The cemetery was found just outside the city walls of Tel Ashkelon, one of the Philistine’s five primary cities in ancient Israel. The other cities were Gaza, Ashdod, Ekron, and Gath, where the giant Goliath came from.

The ceramics, architecture, burial customs, and pottery remains all provide evidence that the Philistines were not indigenous to ancient Israel, Haaretz reported.

This supports the biblical explanation that the Philistines were “the remnant from the coasts of Caphtor” (Jeremiah 47:4 and Amos 9:7), which has been taken to mean the island of Crete, in the south of the Aegean Sea. The Bible does not necessarily suggest that Crete was their original home, but the place through which they migrated to move into ancient Israel.

It is not entirely outside the realm of possibility that these people came from the carnage of wars around the ancient city of Troy, which itself has at least 12 different layers suggesting a long tumultuous history. It is also possible that they fled the Aegean after the eruption of Thera, a cataclysmic volcanic eruption that created the modern island of Santorini.

Next Page: What history, archaeology, and the Bible reveal about the Philistines, and why this discovery was kept secret for three years.

One of the earliest references to the Philistines is Ramesses III’s mortuary relief at Medinet Habu, which portrays the Battle of the Delta, a great struggle between the Egyptians and the Sea Peoples that took place at the mouth of the Nile around 1176 B.C.

The Bible tells of the Philistines stealing the Ark of the Covenant, and of their gods bowing before it. The book of Judges tells of Samson, the Jew who married a Philistine woman and fought the Philistines throughout his life.

Most famously, the book of Samuel tells the story of the shepherd boy (later to be king) David felling the mighty giant Goliath. No remains of gigantic warriors have been discovered at the Ashkelon cemetery, but that does not cast doubt on Goliath’s existence.

In 604 B.C., the Babylonian King Nebuchadnezzar conquered Philistia, destroying the cities and exiling the inhabitants. A great deal of art and architecture remained, however, giving archaeologists a view into Philistine life. The burial ground was kept secret and undisturbed beneath a Roman vineyard, the Daily Mail reported.

The city of Ashkelon became a flourishing trade hub in the Bronze Age, and even after the conquest of Nebuchadnezzar it remained a gateway between East and West. In Crusader times, it was finally destroyed by the Mamluk sultan Baibars, a blow from which it never recovered. Interestingly, this is the same Baibars who caused the greatest massacre of the period, far worse than the Crusader conquest of Jerusalem.
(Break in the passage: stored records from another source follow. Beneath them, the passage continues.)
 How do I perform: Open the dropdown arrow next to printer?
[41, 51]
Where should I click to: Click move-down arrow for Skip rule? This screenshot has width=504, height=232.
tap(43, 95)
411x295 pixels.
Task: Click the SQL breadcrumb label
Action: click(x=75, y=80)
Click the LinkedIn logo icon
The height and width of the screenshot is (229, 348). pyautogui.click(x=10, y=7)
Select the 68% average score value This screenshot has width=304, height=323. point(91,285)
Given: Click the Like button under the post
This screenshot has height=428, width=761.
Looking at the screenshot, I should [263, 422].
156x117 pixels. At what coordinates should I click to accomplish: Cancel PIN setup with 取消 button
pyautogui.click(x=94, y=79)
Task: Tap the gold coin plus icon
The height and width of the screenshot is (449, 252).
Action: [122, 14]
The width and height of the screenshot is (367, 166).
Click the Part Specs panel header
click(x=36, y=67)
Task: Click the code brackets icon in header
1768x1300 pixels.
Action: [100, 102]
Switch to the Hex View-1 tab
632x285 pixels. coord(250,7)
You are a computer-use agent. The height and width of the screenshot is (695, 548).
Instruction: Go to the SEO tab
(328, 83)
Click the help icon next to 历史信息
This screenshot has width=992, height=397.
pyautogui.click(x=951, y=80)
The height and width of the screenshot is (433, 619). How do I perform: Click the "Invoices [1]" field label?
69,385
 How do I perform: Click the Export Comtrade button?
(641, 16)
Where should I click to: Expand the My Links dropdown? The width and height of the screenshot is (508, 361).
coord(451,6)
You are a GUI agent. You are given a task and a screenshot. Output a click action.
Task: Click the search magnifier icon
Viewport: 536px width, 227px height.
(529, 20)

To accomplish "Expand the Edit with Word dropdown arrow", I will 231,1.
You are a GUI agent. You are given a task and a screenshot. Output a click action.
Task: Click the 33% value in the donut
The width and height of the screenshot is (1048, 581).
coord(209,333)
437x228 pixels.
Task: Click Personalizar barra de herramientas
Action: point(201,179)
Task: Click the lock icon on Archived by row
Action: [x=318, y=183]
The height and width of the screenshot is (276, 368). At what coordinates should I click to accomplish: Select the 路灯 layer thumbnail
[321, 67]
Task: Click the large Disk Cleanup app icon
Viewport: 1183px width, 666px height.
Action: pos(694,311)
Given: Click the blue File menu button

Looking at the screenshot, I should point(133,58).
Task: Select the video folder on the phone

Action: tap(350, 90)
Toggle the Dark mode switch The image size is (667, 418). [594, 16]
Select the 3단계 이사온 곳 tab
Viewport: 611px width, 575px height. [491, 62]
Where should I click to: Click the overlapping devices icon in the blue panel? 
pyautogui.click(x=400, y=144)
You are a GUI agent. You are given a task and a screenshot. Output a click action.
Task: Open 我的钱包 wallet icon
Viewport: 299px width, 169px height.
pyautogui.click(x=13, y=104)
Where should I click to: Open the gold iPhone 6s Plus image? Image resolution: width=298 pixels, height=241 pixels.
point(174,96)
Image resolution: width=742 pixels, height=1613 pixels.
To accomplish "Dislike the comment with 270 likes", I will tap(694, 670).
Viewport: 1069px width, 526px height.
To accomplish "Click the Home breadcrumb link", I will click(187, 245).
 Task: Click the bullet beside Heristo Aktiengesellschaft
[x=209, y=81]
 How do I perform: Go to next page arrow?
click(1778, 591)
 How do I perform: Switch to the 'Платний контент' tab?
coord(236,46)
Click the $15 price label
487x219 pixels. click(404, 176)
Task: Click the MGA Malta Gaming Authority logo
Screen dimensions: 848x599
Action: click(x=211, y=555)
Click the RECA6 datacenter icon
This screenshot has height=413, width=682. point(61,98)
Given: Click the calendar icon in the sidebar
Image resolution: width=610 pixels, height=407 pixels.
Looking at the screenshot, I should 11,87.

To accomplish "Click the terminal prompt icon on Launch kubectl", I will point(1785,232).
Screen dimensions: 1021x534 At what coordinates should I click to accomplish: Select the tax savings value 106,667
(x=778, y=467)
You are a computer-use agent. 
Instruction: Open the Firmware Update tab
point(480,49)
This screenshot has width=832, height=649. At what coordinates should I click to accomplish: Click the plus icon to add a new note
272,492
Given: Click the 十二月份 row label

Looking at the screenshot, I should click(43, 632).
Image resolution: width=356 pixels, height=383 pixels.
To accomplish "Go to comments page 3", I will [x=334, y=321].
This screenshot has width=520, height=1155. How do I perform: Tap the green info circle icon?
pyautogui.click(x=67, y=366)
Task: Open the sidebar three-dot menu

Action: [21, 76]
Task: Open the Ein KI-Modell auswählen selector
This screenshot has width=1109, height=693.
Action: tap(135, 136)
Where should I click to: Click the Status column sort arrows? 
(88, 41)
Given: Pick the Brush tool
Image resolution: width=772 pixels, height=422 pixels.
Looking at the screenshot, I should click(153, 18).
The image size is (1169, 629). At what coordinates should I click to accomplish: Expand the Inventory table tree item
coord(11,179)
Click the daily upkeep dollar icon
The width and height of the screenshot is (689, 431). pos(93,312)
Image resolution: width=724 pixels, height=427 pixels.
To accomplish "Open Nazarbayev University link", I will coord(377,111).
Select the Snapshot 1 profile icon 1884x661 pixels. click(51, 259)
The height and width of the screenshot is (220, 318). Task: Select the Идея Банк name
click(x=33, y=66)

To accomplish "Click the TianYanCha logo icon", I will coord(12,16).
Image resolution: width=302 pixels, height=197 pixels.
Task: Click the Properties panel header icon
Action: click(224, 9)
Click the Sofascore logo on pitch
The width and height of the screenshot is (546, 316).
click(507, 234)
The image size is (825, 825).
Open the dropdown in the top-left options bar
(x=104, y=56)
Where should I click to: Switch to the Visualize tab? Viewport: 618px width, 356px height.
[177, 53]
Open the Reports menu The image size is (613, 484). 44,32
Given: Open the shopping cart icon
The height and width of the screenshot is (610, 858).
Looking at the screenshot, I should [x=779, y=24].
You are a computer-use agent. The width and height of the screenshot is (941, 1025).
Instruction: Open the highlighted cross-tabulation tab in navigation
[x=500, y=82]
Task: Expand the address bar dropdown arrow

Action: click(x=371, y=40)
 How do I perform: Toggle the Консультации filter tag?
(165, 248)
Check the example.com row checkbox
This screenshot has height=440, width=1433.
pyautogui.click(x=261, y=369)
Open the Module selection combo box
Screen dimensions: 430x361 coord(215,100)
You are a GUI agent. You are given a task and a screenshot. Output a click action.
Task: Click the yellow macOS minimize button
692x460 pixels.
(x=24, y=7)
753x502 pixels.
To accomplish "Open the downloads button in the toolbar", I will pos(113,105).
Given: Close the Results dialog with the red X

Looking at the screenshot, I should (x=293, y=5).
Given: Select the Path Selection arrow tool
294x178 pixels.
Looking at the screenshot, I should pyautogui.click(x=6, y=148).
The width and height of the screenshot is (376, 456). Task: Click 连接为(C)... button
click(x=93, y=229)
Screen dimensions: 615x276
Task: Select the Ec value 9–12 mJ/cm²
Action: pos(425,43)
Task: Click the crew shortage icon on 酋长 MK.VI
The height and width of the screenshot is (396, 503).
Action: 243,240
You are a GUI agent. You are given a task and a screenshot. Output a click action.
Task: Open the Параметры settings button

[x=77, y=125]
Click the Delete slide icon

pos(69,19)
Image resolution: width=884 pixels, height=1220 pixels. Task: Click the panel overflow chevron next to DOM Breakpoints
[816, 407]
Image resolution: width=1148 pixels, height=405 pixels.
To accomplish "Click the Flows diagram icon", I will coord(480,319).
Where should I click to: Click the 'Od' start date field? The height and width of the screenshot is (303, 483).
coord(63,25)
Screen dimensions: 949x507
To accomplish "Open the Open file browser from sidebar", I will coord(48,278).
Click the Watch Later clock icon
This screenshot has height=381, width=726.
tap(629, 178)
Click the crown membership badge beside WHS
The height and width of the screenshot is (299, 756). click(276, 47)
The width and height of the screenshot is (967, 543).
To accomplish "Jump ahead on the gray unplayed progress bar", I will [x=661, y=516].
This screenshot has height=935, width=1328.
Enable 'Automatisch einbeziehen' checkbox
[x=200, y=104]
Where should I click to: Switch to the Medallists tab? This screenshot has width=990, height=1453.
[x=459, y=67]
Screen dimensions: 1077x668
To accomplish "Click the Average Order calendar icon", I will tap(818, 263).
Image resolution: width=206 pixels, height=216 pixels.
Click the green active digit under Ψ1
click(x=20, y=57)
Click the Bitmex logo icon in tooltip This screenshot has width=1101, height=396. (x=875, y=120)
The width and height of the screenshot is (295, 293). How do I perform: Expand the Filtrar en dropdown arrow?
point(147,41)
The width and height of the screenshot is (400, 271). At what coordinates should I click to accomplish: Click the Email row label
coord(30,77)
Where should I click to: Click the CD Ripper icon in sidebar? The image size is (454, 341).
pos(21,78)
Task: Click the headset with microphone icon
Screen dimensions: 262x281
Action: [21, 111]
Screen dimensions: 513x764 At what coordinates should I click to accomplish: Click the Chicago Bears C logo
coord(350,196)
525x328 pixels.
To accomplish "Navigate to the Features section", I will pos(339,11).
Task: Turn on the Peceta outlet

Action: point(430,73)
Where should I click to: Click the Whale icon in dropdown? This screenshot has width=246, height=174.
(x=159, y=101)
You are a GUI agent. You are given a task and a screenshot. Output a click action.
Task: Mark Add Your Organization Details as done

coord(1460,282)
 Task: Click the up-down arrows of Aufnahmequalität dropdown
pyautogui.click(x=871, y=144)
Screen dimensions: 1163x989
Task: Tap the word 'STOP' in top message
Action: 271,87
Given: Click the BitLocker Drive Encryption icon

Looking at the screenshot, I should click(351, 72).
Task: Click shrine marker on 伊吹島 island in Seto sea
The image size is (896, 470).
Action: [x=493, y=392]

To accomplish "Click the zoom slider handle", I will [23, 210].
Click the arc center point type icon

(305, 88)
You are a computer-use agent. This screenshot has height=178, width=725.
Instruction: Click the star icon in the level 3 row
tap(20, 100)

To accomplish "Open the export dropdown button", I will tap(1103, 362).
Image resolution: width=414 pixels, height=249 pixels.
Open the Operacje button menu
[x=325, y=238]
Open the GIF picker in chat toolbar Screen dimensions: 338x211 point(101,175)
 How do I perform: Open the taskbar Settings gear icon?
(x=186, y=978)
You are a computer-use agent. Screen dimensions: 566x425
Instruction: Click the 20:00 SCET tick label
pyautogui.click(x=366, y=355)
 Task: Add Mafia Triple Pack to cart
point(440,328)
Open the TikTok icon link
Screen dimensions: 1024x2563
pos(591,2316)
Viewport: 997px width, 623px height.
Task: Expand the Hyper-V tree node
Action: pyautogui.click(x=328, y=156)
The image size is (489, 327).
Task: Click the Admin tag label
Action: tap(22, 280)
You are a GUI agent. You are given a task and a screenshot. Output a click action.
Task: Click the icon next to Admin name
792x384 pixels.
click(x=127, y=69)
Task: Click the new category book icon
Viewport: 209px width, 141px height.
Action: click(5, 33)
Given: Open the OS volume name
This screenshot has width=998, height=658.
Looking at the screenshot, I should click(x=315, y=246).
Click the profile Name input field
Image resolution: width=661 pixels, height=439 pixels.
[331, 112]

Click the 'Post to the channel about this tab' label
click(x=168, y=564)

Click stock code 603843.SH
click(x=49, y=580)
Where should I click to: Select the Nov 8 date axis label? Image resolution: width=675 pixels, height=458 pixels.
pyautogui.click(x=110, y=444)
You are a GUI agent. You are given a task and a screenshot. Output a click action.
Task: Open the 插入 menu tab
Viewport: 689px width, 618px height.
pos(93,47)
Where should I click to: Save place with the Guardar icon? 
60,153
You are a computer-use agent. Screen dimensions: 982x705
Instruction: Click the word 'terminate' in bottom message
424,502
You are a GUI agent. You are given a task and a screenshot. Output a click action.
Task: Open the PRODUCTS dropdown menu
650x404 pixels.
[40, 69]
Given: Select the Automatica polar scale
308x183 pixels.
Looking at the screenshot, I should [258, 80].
“The victors write history,” Master told The New York Times. “We found these Philistines, and finally we get to hear their story told by them rather than by their enemies.”

The team has finished its archaeological work, but they still intend to perform DNA, radiocarbon, and genetic testing on the bone samples. They kept the discovery a secret for three years until the end of their dig this month, in order to avoid attracting ultra-Orthodox Jewish protesters. “We had to bite our tongues for a long time,” Master told the Daily Mail.